Text excerpt =>
★ ★ ★ ★ ★

How to stay HIPAA compliant when using social media
Key Takeaways
Now that posting on Facebook, Twitter, Instagram, and various websites is almost a requirement for medical practices, the Health Insurance Portability and Accountability Act (HIPAA) has become infinitely more complicated than it was when patient communications were restricted to face-to-face or telephones, faxes, and emails.
The 1996 HIPAA included federal privacy protections for patient health information (HHS HIPAA). Adopted in 2009, the Health Information Technology for Economic and Clinical Health (HITECH) Act strengthened the HIPAA privacy rules as they pertain to electronic transmission of health information, including on social media (HHS HITECH).
Essentially, these laws stated that patients have control over their own health and medical information, and prohibit health providers from releasing or sharing a patient’s medical information without patient authorization.1
The same privacy rules that apply to standard communication methods in your practice (eg, face-to-face, telephone, fax, email) also apply to your practice’s social media activities. But in an era in which social media presence is so crucial to the success of your practice, you cannot afford to let fear of HIPAA prevent you from embracing social media and getting the word out about who you are, what you do, and how well you do it.1
- As a health care provider, there are steps you can take to maintain your share of voice on social media while ensuring that you remain compliant with HIPAA privacy protections.1
- Review your code of conduct with your staff and make sure they understand that it extends to social media platforms.

★ ★ ★ ★ ★

Exercise requirements =>
Please repeat word for word the part of the HIPAA social media text starting with "How to stay" and going on through "faxes, and emails.".

★ ★ ★ ★ ★

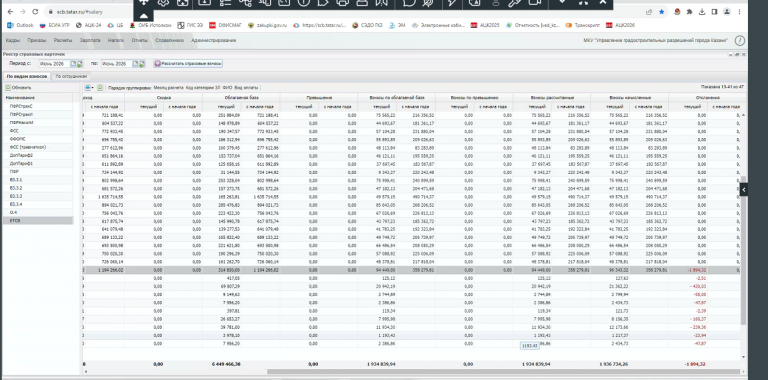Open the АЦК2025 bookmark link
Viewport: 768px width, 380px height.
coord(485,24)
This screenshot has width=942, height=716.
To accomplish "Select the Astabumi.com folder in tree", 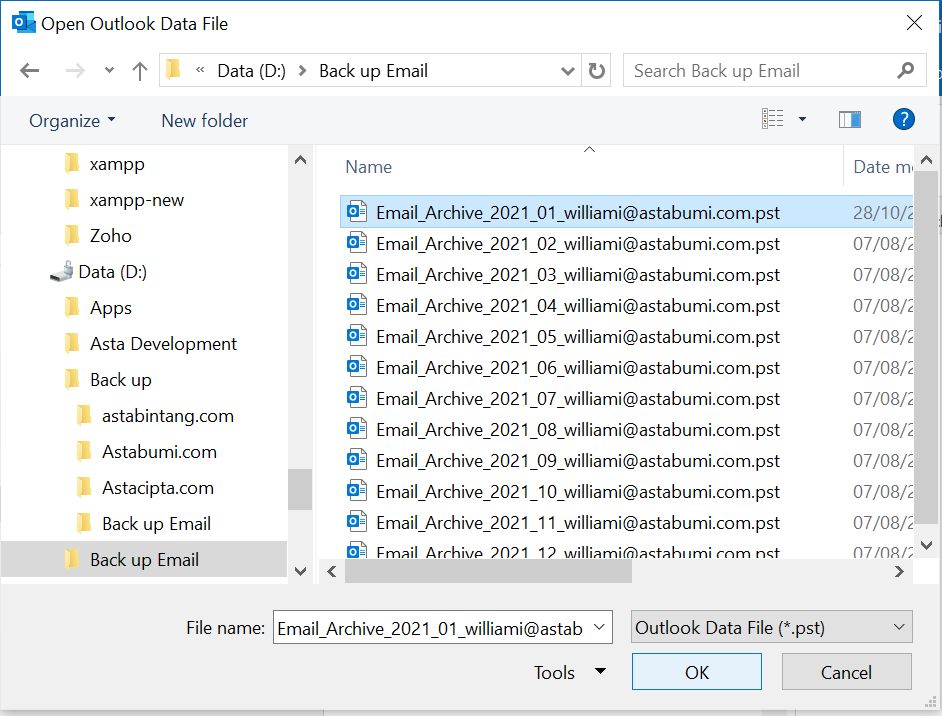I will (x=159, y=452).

★ ★ ★ ★ ★

Task output =>
How to stay HIPAA compliant when using social media
Key Takeaways
Now that posting on Facebook, Twitter, Instagram, and various websites is almost a requirement for medical practices, the Health Insurance Portability and Accountability Act (HIPAA) has become infinitely more complicated than it was when patient communications were restricted to face-to-face or telephones, faxes, and emails.